(INSTRUCTIONS FOR THE TASK):
Each entry must be duplicated precisely, with nothing left out.

(PROVIDED RECORDS):
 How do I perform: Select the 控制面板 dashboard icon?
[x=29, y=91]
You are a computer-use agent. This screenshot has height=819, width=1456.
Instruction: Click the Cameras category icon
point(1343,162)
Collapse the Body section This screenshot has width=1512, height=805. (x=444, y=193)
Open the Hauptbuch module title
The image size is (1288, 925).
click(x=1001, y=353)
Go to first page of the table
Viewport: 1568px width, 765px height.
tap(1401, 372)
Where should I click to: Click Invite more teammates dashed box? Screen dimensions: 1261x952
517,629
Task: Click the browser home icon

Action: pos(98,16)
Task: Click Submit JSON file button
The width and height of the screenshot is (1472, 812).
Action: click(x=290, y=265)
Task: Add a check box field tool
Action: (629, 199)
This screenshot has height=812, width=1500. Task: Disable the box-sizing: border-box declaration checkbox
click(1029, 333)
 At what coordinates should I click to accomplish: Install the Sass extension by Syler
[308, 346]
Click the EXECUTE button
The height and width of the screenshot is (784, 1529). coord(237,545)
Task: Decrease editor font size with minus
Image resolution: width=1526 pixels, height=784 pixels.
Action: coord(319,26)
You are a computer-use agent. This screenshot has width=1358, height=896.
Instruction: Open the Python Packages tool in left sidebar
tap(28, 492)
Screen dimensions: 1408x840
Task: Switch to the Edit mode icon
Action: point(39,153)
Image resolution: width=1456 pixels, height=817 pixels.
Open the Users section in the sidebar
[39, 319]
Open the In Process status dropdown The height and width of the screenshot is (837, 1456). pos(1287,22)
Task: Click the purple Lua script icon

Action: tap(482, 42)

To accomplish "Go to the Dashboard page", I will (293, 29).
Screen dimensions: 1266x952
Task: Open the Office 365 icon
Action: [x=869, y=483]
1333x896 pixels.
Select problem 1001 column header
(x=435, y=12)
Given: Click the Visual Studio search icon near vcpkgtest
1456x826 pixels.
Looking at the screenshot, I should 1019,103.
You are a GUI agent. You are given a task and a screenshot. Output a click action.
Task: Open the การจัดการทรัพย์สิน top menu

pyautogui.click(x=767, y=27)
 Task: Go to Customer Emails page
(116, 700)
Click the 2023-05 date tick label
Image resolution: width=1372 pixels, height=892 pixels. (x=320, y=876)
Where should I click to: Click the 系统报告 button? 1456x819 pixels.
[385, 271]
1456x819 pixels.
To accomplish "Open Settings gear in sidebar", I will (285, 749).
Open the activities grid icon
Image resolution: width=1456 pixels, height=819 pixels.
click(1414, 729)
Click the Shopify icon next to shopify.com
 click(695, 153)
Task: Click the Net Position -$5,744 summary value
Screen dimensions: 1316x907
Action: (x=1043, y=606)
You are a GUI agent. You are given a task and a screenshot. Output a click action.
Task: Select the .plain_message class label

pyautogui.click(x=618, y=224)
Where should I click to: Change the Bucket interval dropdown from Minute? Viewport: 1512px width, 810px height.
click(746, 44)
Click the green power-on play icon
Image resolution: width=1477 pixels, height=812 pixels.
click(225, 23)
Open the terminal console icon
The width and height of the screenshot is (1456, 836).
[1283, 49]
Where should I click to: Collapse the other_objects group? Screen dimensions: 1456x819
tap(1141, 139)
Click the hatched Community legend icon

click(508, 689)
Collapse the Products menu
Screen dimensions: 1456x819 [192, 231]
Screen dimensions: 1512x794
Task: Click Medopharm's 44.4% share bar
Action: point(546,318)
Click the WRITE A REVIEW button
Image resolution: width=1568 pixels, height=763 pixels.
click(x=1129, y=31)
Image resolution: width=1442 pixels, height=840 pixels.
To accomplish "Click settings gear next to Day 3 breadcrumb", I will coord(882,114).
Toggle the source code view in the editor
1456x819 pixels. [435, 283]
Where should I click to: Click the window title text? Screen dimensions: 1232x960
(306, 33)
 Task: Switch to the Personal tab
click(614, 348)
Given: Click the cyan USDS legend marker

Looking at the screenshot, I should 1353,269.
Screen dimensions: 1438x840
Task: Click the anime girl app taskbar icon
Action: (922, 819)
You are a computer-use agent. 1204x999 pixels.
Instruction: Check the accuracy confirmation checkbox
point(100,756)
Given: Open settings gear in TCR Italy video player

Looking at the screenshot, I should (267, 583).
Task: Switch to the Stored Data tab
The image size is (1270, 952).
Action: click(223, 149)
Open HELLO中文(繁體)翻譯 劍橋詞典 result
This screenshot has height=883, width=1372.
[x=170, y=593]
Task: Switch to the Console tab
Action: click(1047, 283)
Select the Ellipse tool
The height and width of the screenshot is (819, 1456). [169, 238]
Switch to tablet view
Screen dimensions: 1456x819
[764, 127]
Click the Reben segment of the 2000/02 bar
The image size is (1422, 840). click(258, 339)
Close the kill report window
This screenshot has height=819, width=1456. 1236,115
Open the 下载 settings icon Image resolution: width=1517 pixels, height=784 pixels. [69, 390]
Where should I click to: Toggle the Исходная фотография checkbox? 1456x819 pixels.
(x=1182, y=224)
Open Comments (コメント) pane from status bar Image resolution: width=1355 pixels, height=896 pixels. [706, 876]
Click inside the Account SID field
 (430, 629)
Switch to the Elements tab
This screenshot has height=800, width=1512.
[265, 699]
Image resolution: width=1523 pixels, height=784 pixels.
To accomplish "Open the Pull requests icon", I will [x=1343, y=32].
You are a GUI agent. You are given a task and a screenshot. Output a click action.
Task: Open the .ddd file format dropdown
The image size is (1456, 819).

(WRITTEN REPLY):
 How do I perform: Select the 控制面板 dashboard icon?
[x=29, y=91]
You are a computer-use agent. This screenshot has height=819, width=1456.
Instruction: Click the Cameras category icon
point(1343,162)
Collapse the Body section This screenshot has width=1512, height=805. (x=444, y=193)
Open the Hauptbuch module title
The image size is (1288, 925).
click(x=1001, y=353)
Go to first page of the table
Viewport: 1568px width, 765px height.
tap(1401, 372)
Where should I click to: Click Invite more teammates dashed box? Screen dimensions: 1261x952
517,629
Task: Click the browser home icon

Action: pos(98,16)
Task: Click Submit JSON file button
The width and height of the screenshot is (1472, 812).
Action: click(x=290, y=265)
Task: Add a check box field tool
Action: (629, 199)
This screenshot has height=812, width=1500. Task: Disable the box-sizing: border-box declaration checkbox
click(1029, 333)
 At what coordinates should I click to accomplish: Install the Sass extension by Syler
[308, 346]
Click the EXECUTE button
The height and width of the screenshot is (784, 1529). coord(237,545)
Task: Decrease editor font size with minus
Image resolution: width=1526 pixels, height=784 pixels.
Action: coord(319,26)
You are a computer-use agent. This screenshot has width=1358, height=896.
Instruction: Open the Python Packages tool in left sidebar
tap(28, 492)
Screen dimensions: 1408x840
Task: Switch to the Edit mode icon
Action: point(39,153)
Image resolution: width=1456 pixels, height=817 pixels.
Open the Users section in the sidebar
[39, 319]
Open the In Process status dropdown The height and width of the screenshot is (837, 1456). pos(1287,22)
Task: Click the purple Lua script icon

Action: tap(482, 42)

To accomplish "Go to the Dashboard page", I will (293, 29).
Screen dimensions: 1266x952
Task: Open the Office 365 icon
Action: [x=869, y=483]
1333x896 pixels.
Select problem 1001 column header
(x=435, y=12)
Given: Click the Visual Studio search icon near vcpkgtest
1456x826 pixels.
Looking at the screenshot, I should 1019,103.
You are a GUI agent. You are given a task and a screenshot. Output a click action.
Task: Open the การจัดการทรัพย์สิน top menu

pyautogui.click(x=767, y=27)
 Task: Go to Customer Emails page
(116, 700)
Click the 2023-05 date tick label
Image resolution: width=1372 pixels, height=892 pixels. (x=320, y=876)
Where should I click to: Click the 系统报告 button? 1456x819 pixels.
[385, 271]
1456x819 pixels.
To accomplish "Open Settings gear in sidebar", I will (285, 749).
Open the activities grid icon
Image resolution: width=1456 pixels, height=819 pixels.
click(1414, 729)
Click the Shopify icon next to shopify.com
 click(695, 153)
Task: Click the Net Position -$5,744 summary value
Screen dimensions: 1316x907
Action: (x=1043, y=606)
You are a GUI agent. You are given a task and a screenshot. Output a click action.
Task: Select the .plain_message class label

pyautogui.click(x=618, y=224)
Where should I click to: Change the Bucket interval dropdown from Minute? Viewport: 1512px width, 810px height.
click(746, 44)
Click the green power-on play icon
Image resolution: width=1477 pixels, height=812 pixels.
click(225, 23)
Open the terminal console icon
The width and height of the screenshot is (1456, 836).
[1283, 49]
Where should I click to: Collapse the other_objects group? Screen dimensions: 1456x819
tap(1141, 139)
Click the hatched Community legend icon

click(508, 689)
Collapse the Products menu
Screen dimensions: 1456x819 [192, 231]
Screen dimensions: 1512x794
Task: Click Medopharm's 44.4% share bar
Action: point(546,318)
Click the WRITE A REVIEW button
Image resolution: width=1568 pixels, height=763 pixels.
click(x=1129, y=31)
Image resolution: width=1442 pixels, height=840 pixels.
To accomplish "Click settings gear next to Day 3 breadcrumb", I will coord(882,114).
Toggle the source code view in the editor
1456x819 pixels. [435, 283]
Where should I click to: Click the window title text? Screen dimensions: 1232x960
(306, 33)
 Task: Switch to the Personal tab
click(614, 348)
Given: Click the cyan USDS legend marker

Looking at the screenshot, I should 1353,269.
Screen dimensions: 1438x840
Task: Click the anime girl app taskbar icon
Action: (922, 819)
You are a computer-use agent. 1204x999 pixels.
Instruction: Check the accuracy confirmation checkbox
point(100,756)
Given: Open settings gear in TCR Italy video player

Looking at the screenshot, I should (267, 583).
Task: Switch to the Stored Data tab
The image size is (1270, 952).
Action: click(223, 149)
Open HELLO中文(繁體)翻譯 劍橋詞典 result
This screenshot has height=883, width=1372.
[x=170, y=593]
Task: Switch to the Console tab
Action: click(1047, 283)
Select the Ellipse tool
The height and width of the screenshot is (819, 1456). [169, 238]
Switch to tablet view
Screen dimensions: 1456x819
[764, 127]
Click the Reben segment of the 2000/02 bar
The image size is (1422, 840). click(258, 339)
Close the kill report window
This screenshot has height=819, width=1456. 1236,115
Open the 下载 settings icon Image resolution: width=1517 pixels, height=784 pixels. [69, 390]
Where should I click to: Toggle the Исходная фотография checkbox? 1456x819 pixels.
(x=1182, y=224)
Open Comments (コメント) pane from status bar Image resolution: width=1355 pixels, height=896 pixels. [706, 876]
Click inside the Account SID field
 (430, 629)
Switch to the Elements tab
This screenshot has height=800, width=1512.
[265, 699]
Image resolution: width=1523 pixels, height=784 pixels.
To accomplish "Open the Pull requests icon", I will [x=1343, y=32].
You are a GUI agent. You are given a task and a screenshot. Output a click action.
Task: Open the .ddd file format dropdown
The image size is (1456, 819).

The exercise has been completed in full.